What was left to her? The injury was too deep not to demand requital. But how could she avenge herself on Philip? What could she make him suffer that he was not already suffering? His life was broken up: he had lost his wife and his place in the world,—for she knew Philip well enough to be aware that it would be a long while (if ever) before a man of his organization would be able to renew his relations with society. Surely hatred itself could not pursue him further.
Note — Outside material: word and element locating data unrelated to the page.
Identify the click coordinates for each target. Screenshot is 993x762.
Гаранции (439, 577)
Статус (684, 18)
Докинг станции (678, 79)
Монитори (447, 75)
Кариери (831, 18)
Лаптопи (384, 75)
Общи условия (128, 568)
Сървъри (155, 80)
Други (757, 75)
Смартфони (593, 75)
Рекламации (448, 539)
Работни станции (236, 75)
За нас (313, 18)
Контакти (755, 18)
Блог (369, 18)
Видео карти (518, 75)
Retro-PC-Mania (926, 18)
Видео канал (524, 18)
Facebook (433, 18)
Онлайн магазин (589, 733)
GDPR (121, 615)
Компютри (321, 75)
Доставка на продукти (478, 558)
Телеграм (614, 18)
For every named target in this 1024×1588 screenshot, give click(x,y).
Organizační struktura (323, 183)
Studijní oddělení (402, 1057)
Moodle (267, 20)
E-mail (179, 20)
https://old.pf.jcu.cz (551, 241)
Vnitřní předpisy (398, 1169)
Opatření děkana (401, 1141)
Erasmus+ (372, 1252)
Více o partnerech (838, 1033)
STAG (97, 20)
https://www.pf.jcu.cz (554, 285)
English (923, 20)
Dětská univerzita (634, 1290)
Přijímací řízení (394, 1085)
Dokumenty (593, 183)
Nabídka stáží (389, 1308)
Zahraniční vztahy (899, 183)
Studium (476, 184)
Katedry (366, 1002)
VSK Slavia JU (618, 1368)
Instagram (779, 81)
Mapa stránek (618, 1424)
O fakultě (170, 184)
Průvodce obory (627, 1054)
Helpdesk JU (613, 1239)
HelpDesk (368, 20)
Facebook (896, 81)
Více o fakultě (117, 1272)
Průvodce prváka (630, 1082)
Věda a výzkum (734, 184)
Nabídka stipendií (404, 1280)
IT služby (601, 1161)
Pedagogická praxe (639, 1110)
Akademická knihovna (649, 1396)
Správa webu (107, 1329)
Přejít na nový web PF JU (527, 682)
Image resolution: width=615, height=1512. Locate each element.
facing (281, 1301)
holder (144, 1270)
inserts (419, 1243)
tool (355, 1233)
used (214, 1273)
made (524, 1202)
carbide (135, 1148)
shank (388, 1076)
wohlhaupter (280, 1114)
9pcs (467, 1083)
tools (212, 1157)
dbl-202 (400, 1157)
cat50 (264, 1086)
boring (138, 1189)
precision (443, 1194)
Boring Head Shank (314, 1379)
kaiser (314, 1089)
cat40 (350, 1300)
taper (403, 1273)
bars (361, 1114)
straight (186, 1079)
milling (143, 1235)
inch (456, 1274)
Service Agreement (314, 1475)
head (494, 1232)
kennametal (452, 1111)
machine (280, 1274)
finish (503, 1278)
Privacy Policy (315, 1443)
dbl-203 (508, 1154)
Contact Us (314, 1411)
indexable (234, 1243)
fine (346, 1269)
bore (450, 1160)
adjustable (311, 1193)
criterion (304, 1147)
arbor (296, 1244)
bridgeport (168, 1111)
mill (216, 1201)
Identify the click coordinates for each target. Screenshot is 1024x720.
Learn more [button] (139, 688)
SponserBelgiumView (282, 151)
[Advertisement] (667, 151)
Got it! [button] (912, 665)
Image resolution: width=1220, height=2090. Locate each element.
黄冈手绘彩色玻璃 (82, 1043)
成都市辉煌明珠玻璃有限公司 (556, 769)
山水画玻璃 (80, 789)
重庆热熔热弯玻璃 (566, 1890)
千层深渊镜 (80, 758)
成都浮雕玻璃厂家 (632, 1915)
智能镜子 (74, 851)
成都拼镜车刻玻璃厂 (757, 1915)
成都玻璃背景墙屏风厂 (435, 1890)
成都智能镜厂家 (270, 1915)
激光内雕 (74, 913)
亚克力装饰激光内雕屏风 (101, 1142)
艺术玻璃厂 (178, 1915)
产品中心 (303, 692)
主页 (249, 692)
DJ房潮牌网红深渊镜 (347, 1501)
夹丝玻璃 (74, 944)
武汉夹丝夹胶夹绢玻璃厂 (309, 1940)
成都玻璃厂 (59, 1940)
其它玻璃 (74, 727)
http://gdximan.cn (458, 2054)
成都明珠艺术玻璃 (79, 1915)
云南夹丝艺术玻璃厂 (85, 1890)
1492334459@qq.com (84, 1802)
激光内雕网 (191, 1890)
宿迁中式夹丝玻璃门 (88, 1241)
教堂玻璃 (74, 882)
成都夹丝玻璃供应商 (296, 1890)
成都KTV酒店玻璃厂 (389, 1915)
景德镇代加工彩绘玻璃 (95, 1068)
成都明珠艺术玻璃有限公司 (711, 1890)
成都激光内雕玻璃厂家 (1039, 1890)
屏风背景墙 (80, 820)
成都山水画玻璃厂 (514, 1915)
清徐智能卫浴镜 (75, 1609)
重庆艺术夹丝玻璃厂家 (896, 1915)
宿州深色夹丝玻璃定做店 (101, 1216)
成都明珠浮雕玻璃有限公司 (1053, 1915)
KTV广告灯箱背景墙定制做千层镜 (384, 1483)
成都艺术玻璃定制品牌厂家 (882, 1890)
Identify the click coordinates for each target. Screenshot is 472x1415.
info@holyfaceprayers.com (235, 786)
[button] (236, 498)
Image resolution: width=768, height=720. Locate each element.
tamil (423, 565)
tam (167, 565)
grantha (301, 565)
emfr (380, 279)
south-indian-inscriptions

There was nothing to be done.
And yet to do nothing was intolerable to Perdita: she could have borne anything else better. Inaction gnawed her heart and made her existence bitter. But what could she do? Should she kill him? No: life could hardly be so dear to him as to make that worth while. Should she kill herself? That, indeed, was as likely as anything else to put an end to her unrest: but should she allow Philip to imagine that she had died for love of him? She laughed, and shook her head. It was while she was in this mood that Fillmore’s letter came, mentioning Bendibow’s death. The news interested her, for she fancied it might in some way bear upon the subject that possessed her thoughts. She awaited his arrival with impatience.
He came punctually, as usual; but his face and demeanor, as he entered the room, were singularly reserve and sombre. The Marquise, if she noticed this at all (and it would be hard to say what a woman like her does not notice), laid it to the account of the death-scene at which he had been present. As for herself, she felt no regret, and was not in the vein to express what she did not feel. She greeted the lawyer coolly and briefly, and went at once to the subject.